Yes, we accept applications year round. Click here to access the online volunteer application:

Click here!


Can I make/answer calls from home or off-site?

No. All telephone calls are completed at our call center. The reasoning for this requirement is two-fold. First, we need to protect the confidentiality of our clients/clients, so we require that no client information leaves our site. We also want you to feel supported as a volunteer, so we make sure you have supervisors whom you can consult with whenever you need assistance or just need to process a difficult call.

How can just listening to someone be helpful?

It might take a while to understand how powerful it can be for one person to listen to another without interrupting, judging, or giving advice. Our training teaches volunteers the value of the gift of listening.

Can I really be nonjudgmental with all clients?

We are not asking you to alter your value system, but we will train you to respond without judgment to a those whose values conflict with your own. Not giving advice or passing judgment on a client’s actions are key components to our listening model.

What if I speak with someone thinking about suicide?

Most prospective volunteers feel anxious about handling a crisis call. We devote a substantial portion of our training to teaching how to respond to suicide-related calls. It is important to remember that the person is calling and not acting. We can assume they have mixed feelings about ending their lives as a way of ending their pain.

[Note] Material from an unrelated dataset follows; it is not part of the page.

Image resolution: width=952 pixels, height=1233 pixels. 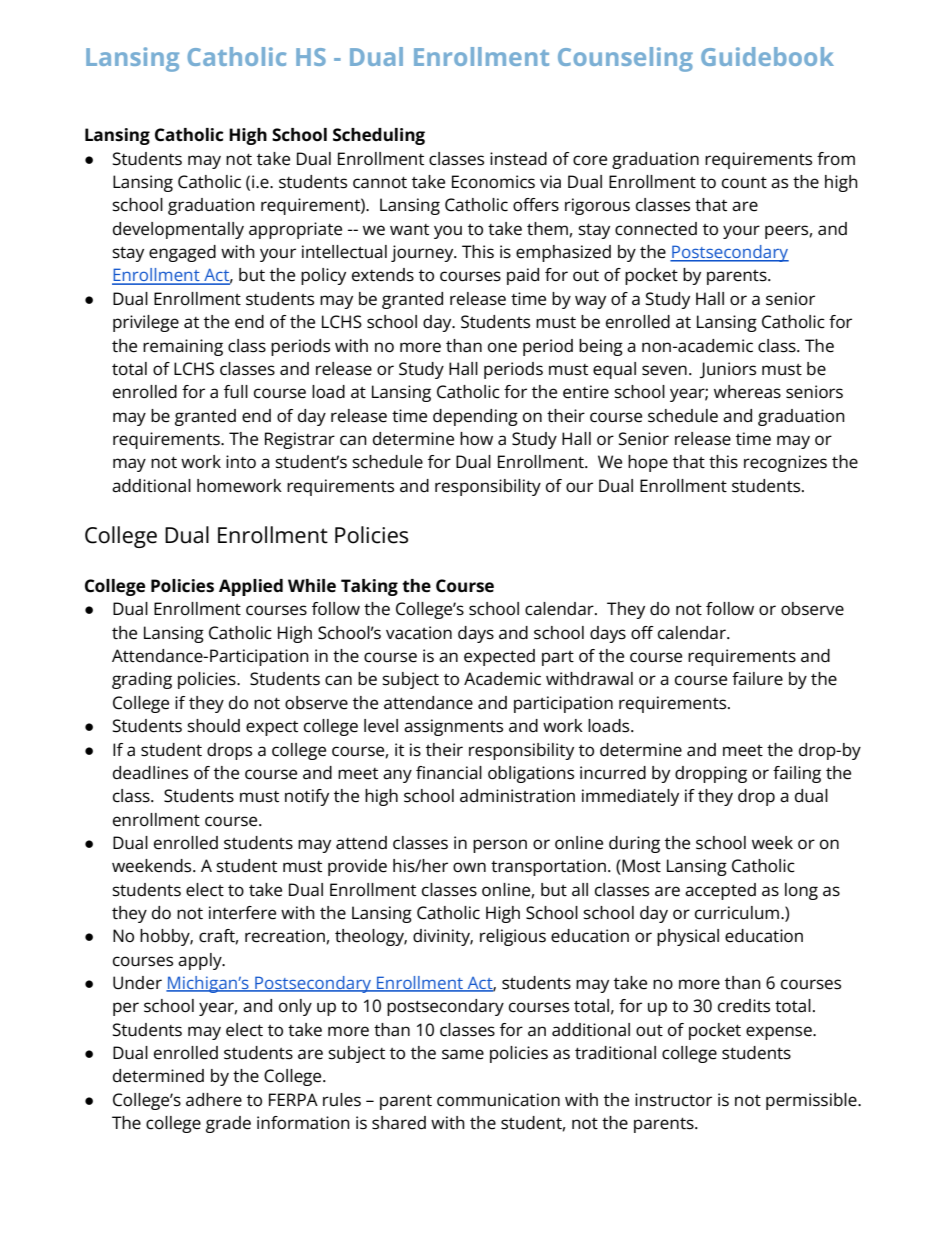 What do you see at coordinates (214, 1100) in the image?
I see `adhere` at bounding box center [214, 1100].
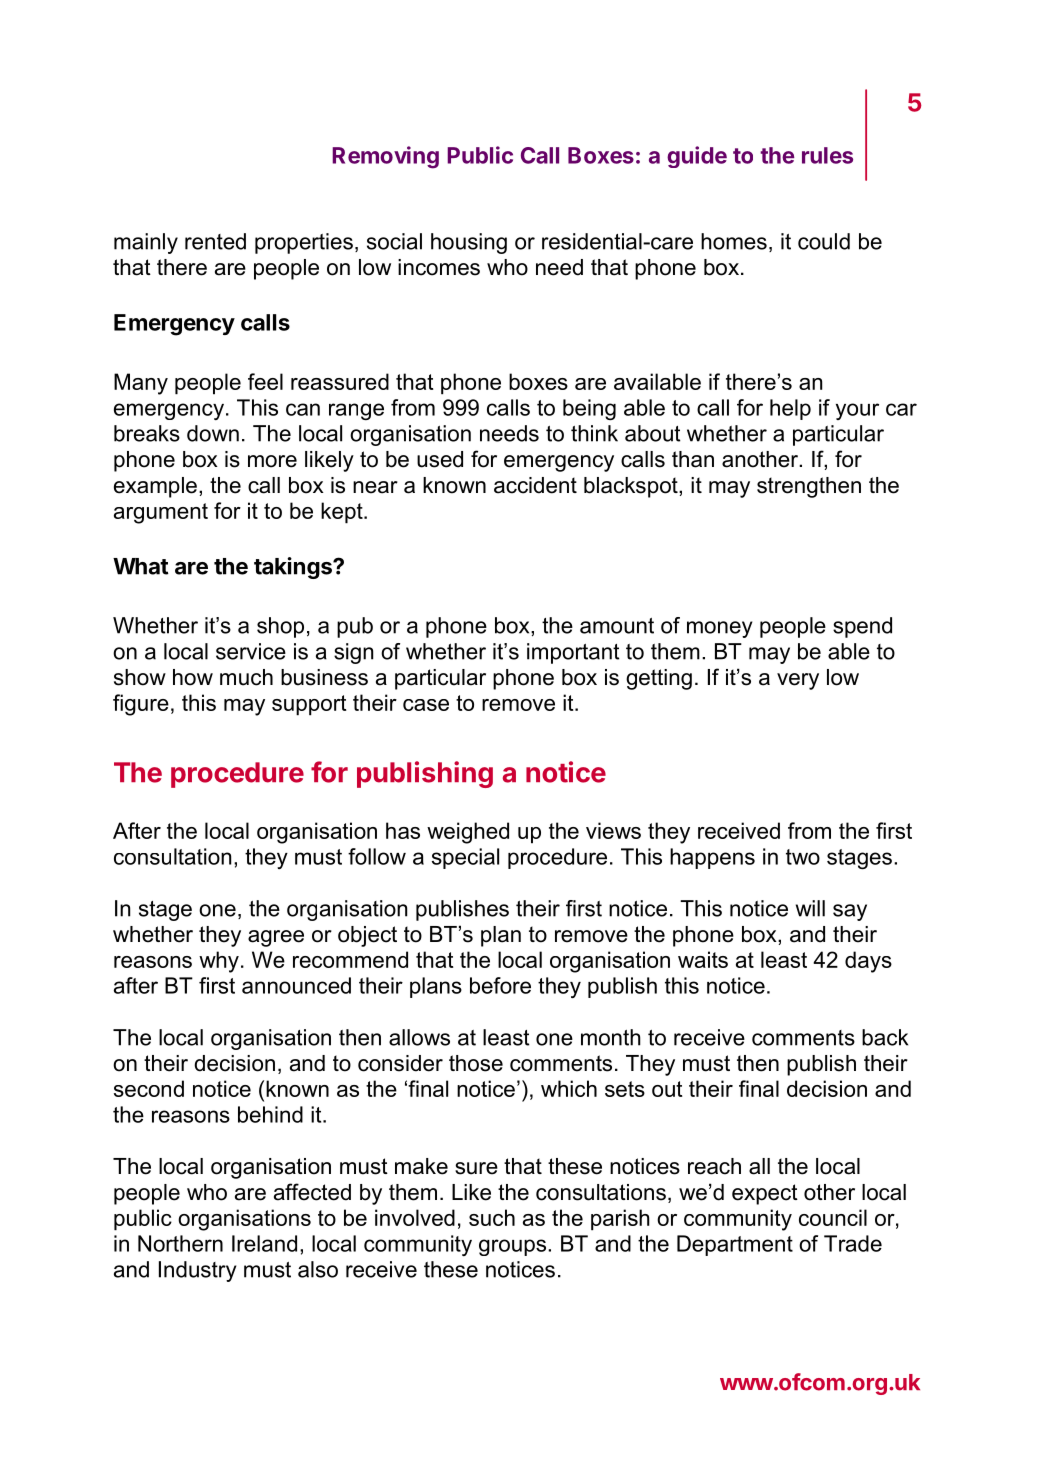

How often do people utilize the Hotline?

About 20 to 25% of our daily calls come from individuals who have used our service for many years. They are calling for daily support and understanding. We have guidelines for these clients: they are permitted one ten-minute call per day

Do you refer clients to community agencies?

Less than 10% of our calls end by giving a referral. Most clients are looking for a safe place to talk and are not necessarily ready for a “next step.” “How” and “when” to give a referral are covered in the training.

 Will I be working alone?

At least two staff are in the office answering calls at all times. They help with TeleCare and the Hotline and other lines such as 211 and the National Suicide Prevention Lifeline.